Moonraker

After the credits of The Spy Who Loved Me, we are told that James Bond would return in For Your Eyes Only. Not so. Because of the release of Star Wars, and the excitement about space movies, Moonraker would be the next Ian Fleming novel filmed, and the fourth to star Roger Moore. It was released in 1979, and is one of the sillier Bond movies ever made.

In this film Bond is investigating a missing space shuttle. He meets with the head of the company that makes them, Drax (Michael Lonsdale, who makes for one of the better Bond villains). Drax immediately tries to have Bond killed, which is kind of stupid--why have a British secret service agent turn up dead on your property? They try putting him in a high-speed accelerator, shooting him during a pheasant hunt, then later send an assassin armed only with a wooden sword, chase him through the canals of Venice, and later a boat chase on the Amazon. Never to they think of just putting a bullet in his head.

So Moonraker is basically about the incompetence of Bond's foes and Bond's pure luck. Consider that he escapes the boat chase in the Amazon in hang-glider, and lands precisely in the spot that he is looking for. If only Percy Fawcett had been so lucky.

Anyway, what Drax is up to is building a space station (it jams radar, so nobody knows it's there) where he will populate it with beautiful people and build a master race. He will poison the earth with a gas made of orchids, killing everyone, and then repopulate with his beautiful people.
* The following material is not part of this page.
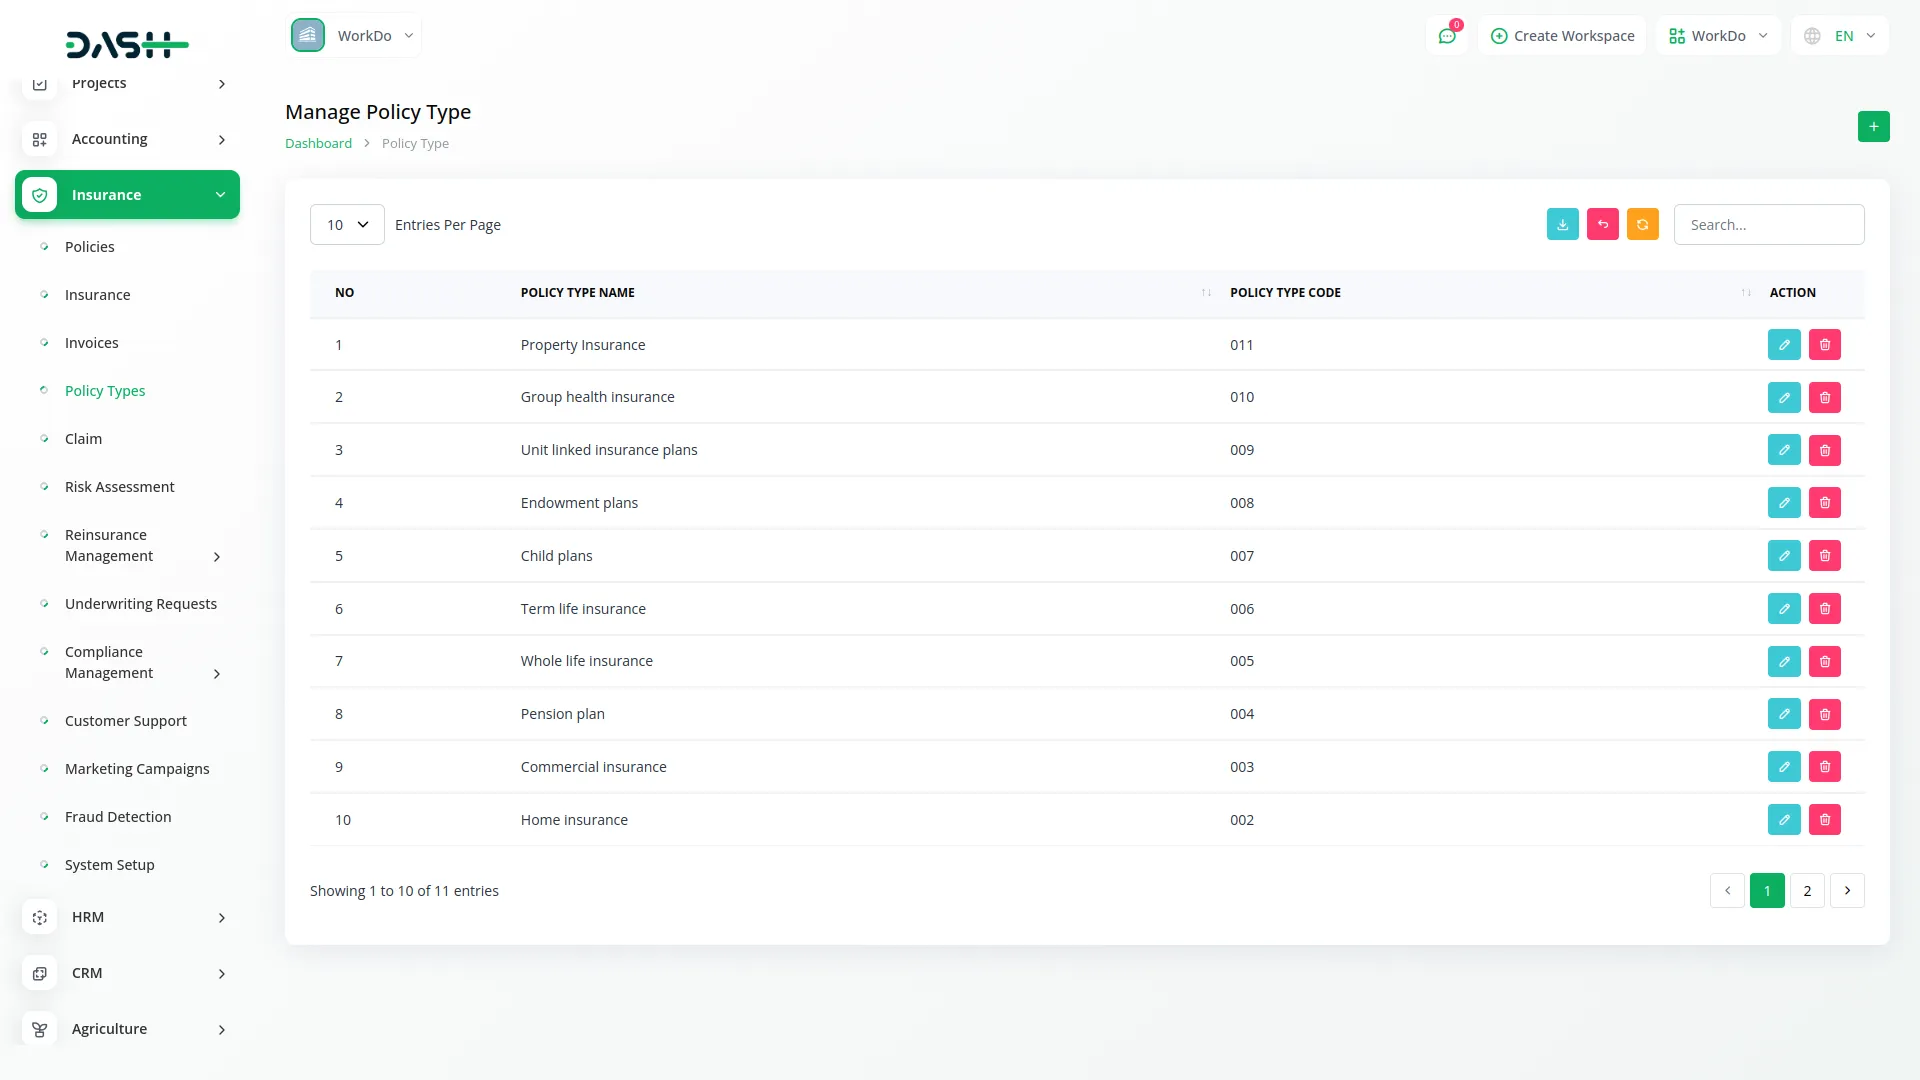
Task: Toggle sorting on Policy Type Name column
Action: (1205, 292)
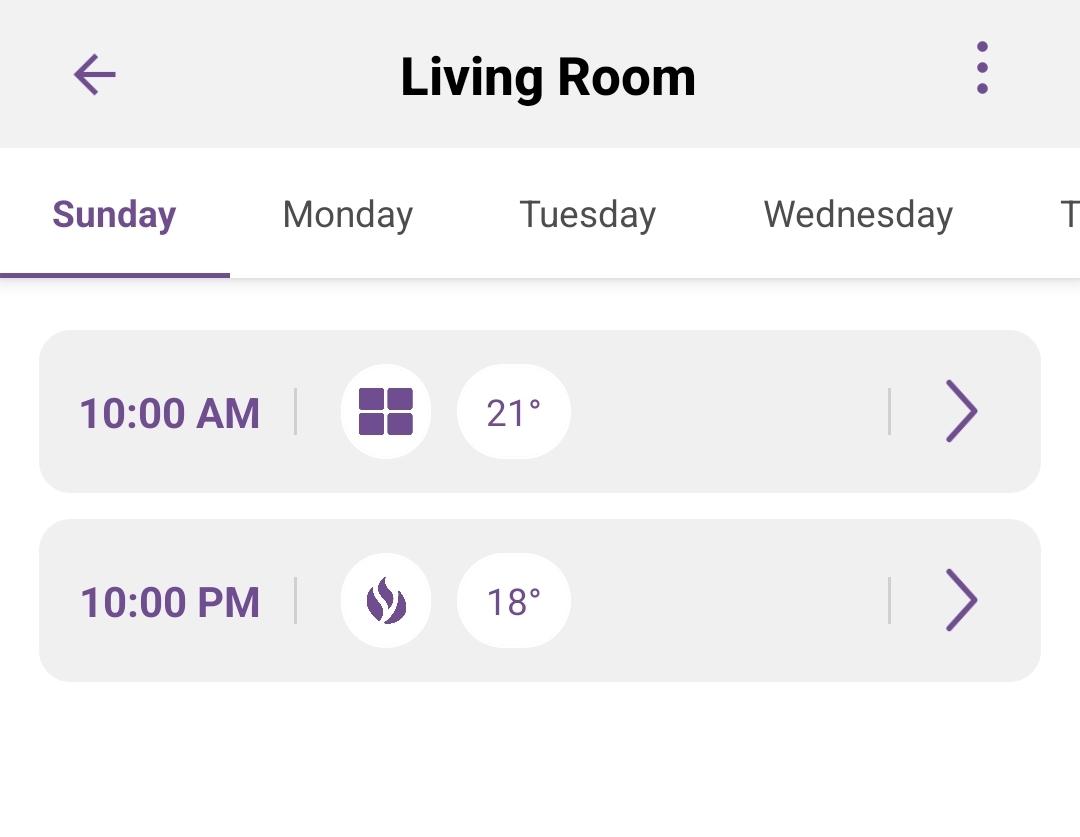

As with most Bond villians, Drax is absurdly rich, and some of the pleasures of Bond films is observing these guys. Drax lives in California, but in an estate that is completely French, even the stones. Even though the movie is stupid, Lonsdale gives the role the kind of arrogance one would expect of a rich guy who would do something like that. Every time he thinks Bond is dead and then sees him again, he says something really droll. But it's his own fault--just kill him!

What really drags this movie down is the Bond girl, Lois Chiles. She plays Holly Goodhead, a CIA agent going undercover in Drax's operation. She's a lovely lady but gives one of the most wooden performances in the history of acting. I don't think there's any inflection in any line she delivers. And after watching a few of these movies close together Bond's promiscuity becomes more distasteful. In this film he just moves in and kisses women, whether they give him a signal to or not. It's just icky.

There's also an amusing if disheartening use of product placements. After an escape on a cable car in Rio, Bond is led on chase and goes past billboards for 7UP, Marlboro, British Airways, and Seiko. All of them are thanked in the closing credits.

On the plus side, Richard Kiel returns as Jaws, the very tall hit man with metal teeth. In this film, though, he is given a love interest, gets to be the good guy, and even says a line. All this due to popular demand. There is also some cleverness from the music supervisor. A pass code into a secret laboratory are the five key notes from Close Encounters of the Third Kind, and the theme from The Magnificent Seven is heard as Bond rides across the pampas.

I wouldn't say this is the worst Bond film ever made--I haven't seen all of the Pierce Brosnan ones--but it's not a good one. Even the theme song is unremarkable.